### What the task requires
Format the records below as a two-column CSV with the columns request and answer. Write one row per request, put each value in a single quoted field, and replace line breaks with spaces.

### Provided records
──────────

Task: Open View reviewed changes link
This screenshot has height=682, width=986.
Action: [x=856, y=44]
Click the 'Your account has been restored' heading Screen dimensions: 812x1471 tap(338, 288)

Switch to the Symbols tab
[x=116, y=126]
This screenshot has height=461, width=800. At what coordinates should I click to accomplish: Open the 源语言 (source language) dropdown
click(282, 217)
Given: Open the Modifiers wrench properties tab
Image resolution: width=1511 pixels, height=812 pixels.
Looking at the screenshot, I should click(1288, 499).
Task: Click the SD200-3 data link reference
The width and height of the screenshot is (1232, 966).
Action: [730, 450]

──────────

### Solution for this problem
request,answer
"Task: Open View reviewed changes link This screenshot has height=682, width=986.","Action: [x=856, y=44]"
"Click the 'Your account has been restored' heading Screen dimensions: 812x1471","tap(338, 288)"
"Switch to the Symbols tab","[x=116, y=126]"
"This screenshot has height=461, width=800. At what coordinates should I click to accomplish: Open the 源语言 (source language) dropdown","click(282, 217)"
"Given: Open the Modifiers wrench properties tab Image resolution: width=1511 pixels, height=812 pixels.","Looking at the screenshot, I should click(1288, 499)."
"Task: Click the SD200-3 data link reference The width and height of the screenshot is (1232, 966).","Action: [730, 450]"